Your task
Images are to be left out when the records below are printed word for word.
[Start of section]
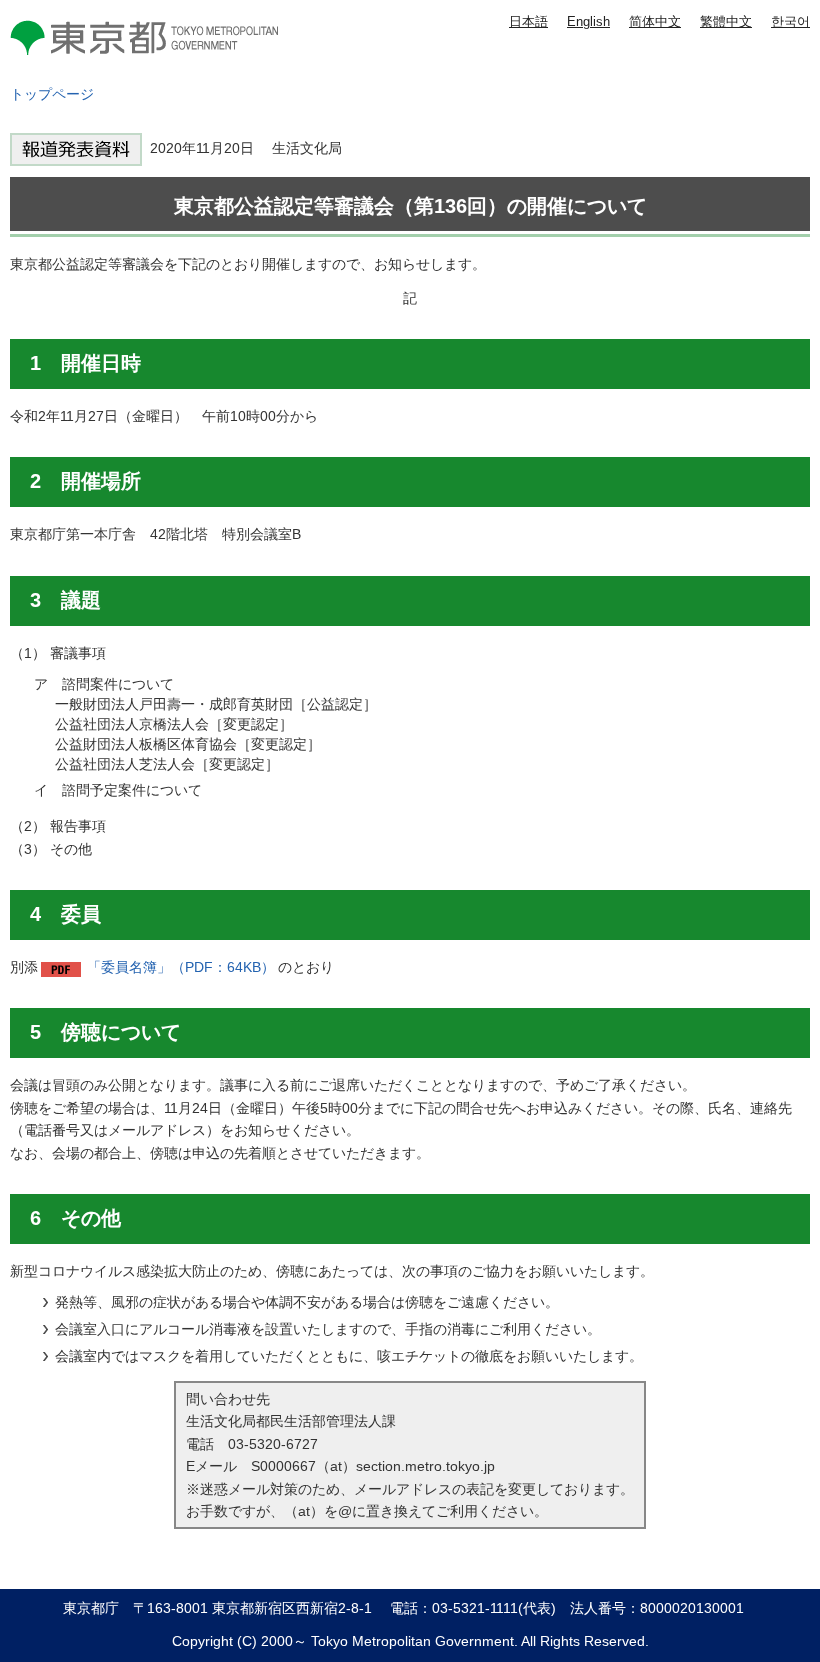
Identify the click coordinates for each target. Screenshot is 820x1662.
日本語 (528, 21)
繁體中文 (726, 21)
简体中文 (655, 21)
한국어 (790, 21)
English (588, 21)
[End of section]
Answer space
Identify the click coordinates for each target. Screenshot is 820x1662.
日本語 (528, 21)
繁體中文 (726, 21)
简体中文 (655, 21)
한국어 (790, 21)
English (588, 21)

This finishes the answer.